Die Nach-der-vielen-Bewegung-Institution in Schönbrunn – das ist der Schönbrunner Stöckl. Wenn man vorm Schloss Schönbrunn steht, muss man links Richtung Meidlinger Tor gehen, damit man zu dem Lokal kommt. Erkennen tut man’s dann gleich am supergenialen Gastgarten, wo man unter wunderbar alten Bäumen sitzen kann. Ideal ist es, wenn man hier nach einem Spaziergang durch den Schlosspark auf ein Bierli einkehren kann, bevor’s dann wieder Richtung Heimat geht.

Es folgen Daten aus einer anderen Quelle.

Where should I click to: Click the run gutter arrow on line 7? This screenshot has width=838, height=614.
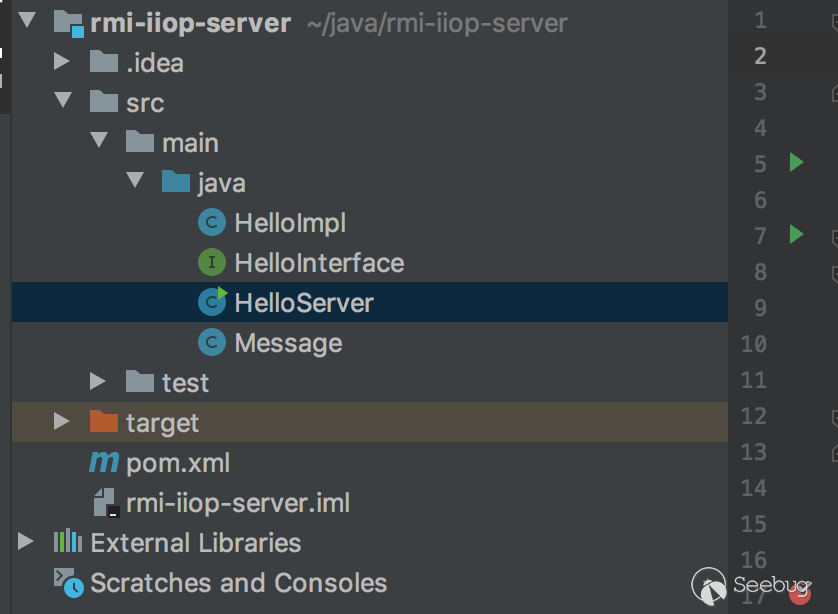pyautogui.click(x=796, y=234)
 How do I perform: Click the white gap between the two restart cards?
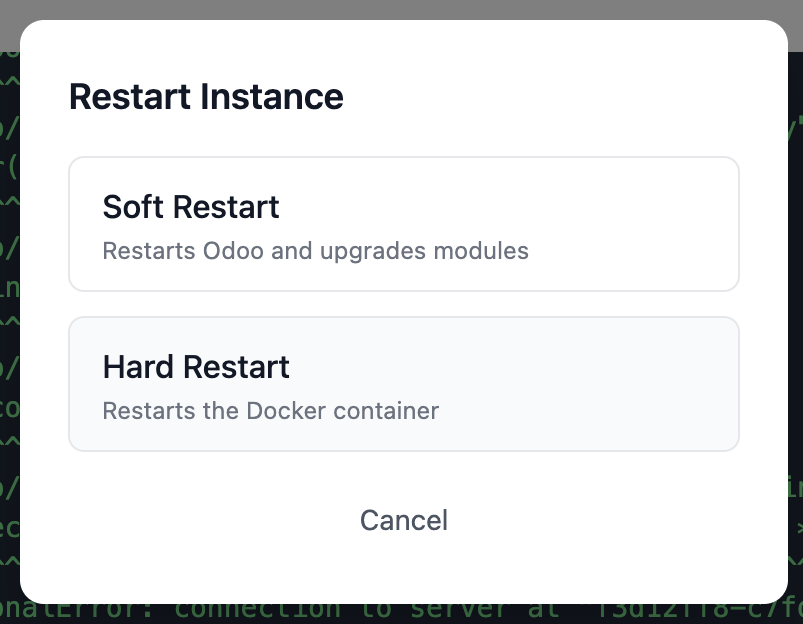pos(403,304)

Außer meinem Lieblingsgetränk kann man aber hier auch gut schmausen. Der Kellner ist klassisch, wienerisch, aber nicht so, dass er mürrisch wäre oder so. Die Hühnerbrust der Maria Theresia würde ich zwar nicht probieren, könnte sich die doch als ziemlich alt und zach herausstellen, aber so ein Fiakergulasch oder ein Zwiebelrostbraten sind wunderbare Gerichte der Wiener Küche. Als einziges Highlight der vegetarischen Küche kann ich hier die Tagliatelle „Bärlauch“ ausmachen. Das andere wären die üblichen gebackenen Verdächtigen, wie Camembert und Champignons.
Und so gibt's das Awesome für diesen genialen Gastgarten, in dem das Biertrinken doppelt Spass macht.